§ Source extract
§

Manasi Vartak

PhD Student, Database Group, MIT CSAIL

Interests: Data Analytics, Data Visualization,
Systems to Support Machine Learning



Email: mvartak _at_ csail.mit.edu
Twitter: @DataCereal


I am a PhD student in the MIT Database Group where I work on systems to support data analytics, including visualization and machine learning. My research focuses on automating and speeding up analytic tasks while keeping the human in the loop. My advisor is Sam Madden.

In the past, I've worked/interned at Microsoft, Google, and Facebook. I've also worked on genomics, clothing recommendations, and GI health monitoring devices. I am a recipient of the Facebook PhD Fellowship (2016) and the Google Anita Borg Scholarship (2013).


SeeDB: A Data-Driven Visualization Recommender System



Data analysts often build visualizations as the first step in their analytical workflow. However, when working with high-dimensional datasets, identifying visualizations that show relevant or desired trends in data can be laborious. We propose SEEDB, a visualization recommendation engine to facilitate fast visual analysis: given a subset of data to be studied, SeeDB intelligently explores the space of visualizations, evaluates promising visualizations for trends, and recommends those it deems most “useful” or “interesting”. The two major obstacles in recommending interesting visualizations are (a) scale: evaluating a large number of candidate visualizations while responding within interactive time scales, and (b) utility: identifying an appropriate metric for assessing interestingness of visualizations. For the former, SeeDB introduces pruning optimizations to quickly identify high-utility visualizations and sharing optimizations to maximize sharing of computation across visualizations. For the latter, as a first step, we adopt a deviation-based metric for visualization utility, while indicating how we may be able to generalize it to other factors influencing utility. We implement SeeDB as a middleware layer that can run on top of any DBMS. Our experiments show that our framework can identify interesting visualizations with high accuracy. Our optimizations lead to multiple orders of magnitude speedup on relational row and column stores and provide recommendations at interactive time scales. Finally, we demonstrate via a user study the effectiveness of our deviation-based utility metric and the value of recommendations in supporting visual analytics.

Screencasts:

Publications:
SeeDB Demo, VLDB 2014
BigDawg Demo, VLDB 2015
Full Paper, PVLDB Volume 8, Issue 13

User Preferences in Visualization Recommendation

In this ongoing work, we extend SeeDB to incorporate user preferences for visualizations in terms of visualization types, visual encodings as well as trends and patterns of interest. We adapt and apply techniques from traditional recommender systems to discover user preferences in visual analysis.

§

§ Work instructions
In the research profile above, what kind of metric does SeeDB adopt for assessing visualization utility?

§

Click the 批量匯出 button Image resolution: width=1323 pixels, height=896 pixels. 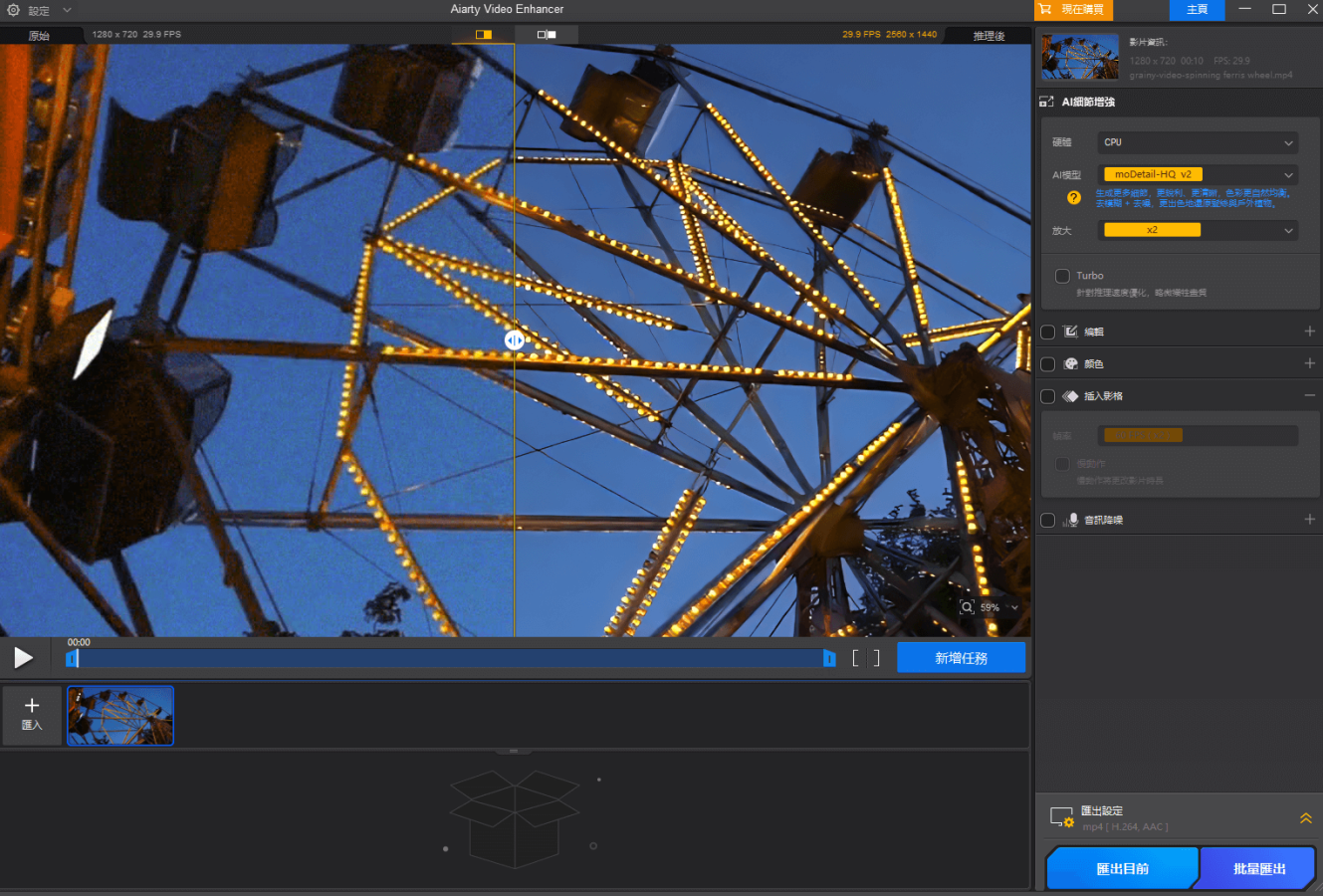tap(1258, 868)
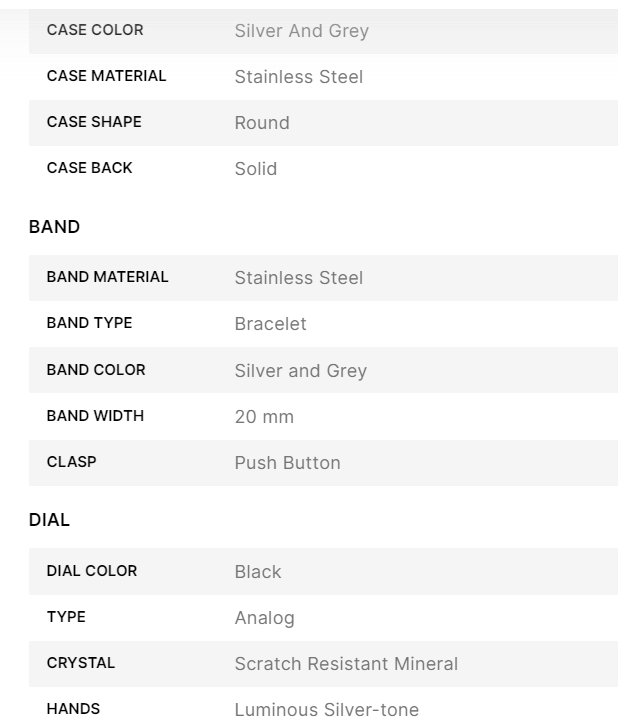618x728 pixels.
Task: Select the BAND MATERIAL label
Action: (x=107, y=277)
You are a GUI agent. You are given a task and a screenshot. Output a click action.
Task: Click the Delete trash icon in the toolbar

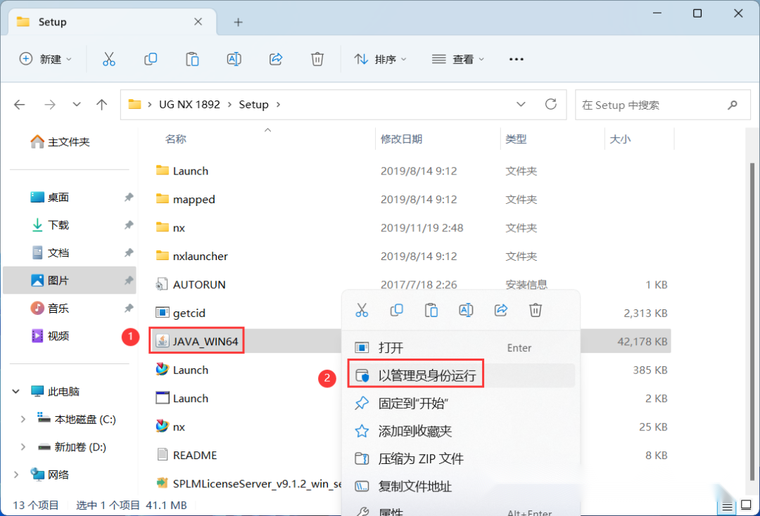coord(317,59)
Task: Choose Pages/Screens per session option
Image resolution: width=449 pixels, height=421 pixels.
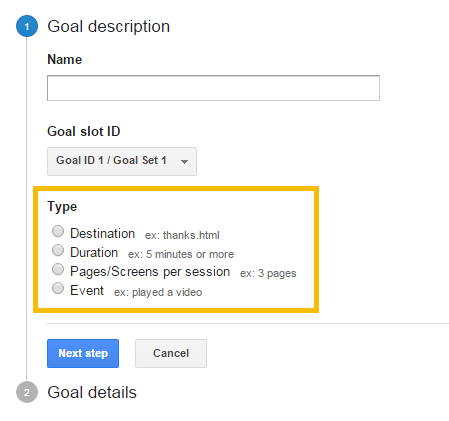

§

§ Task response
A deviation-based metric.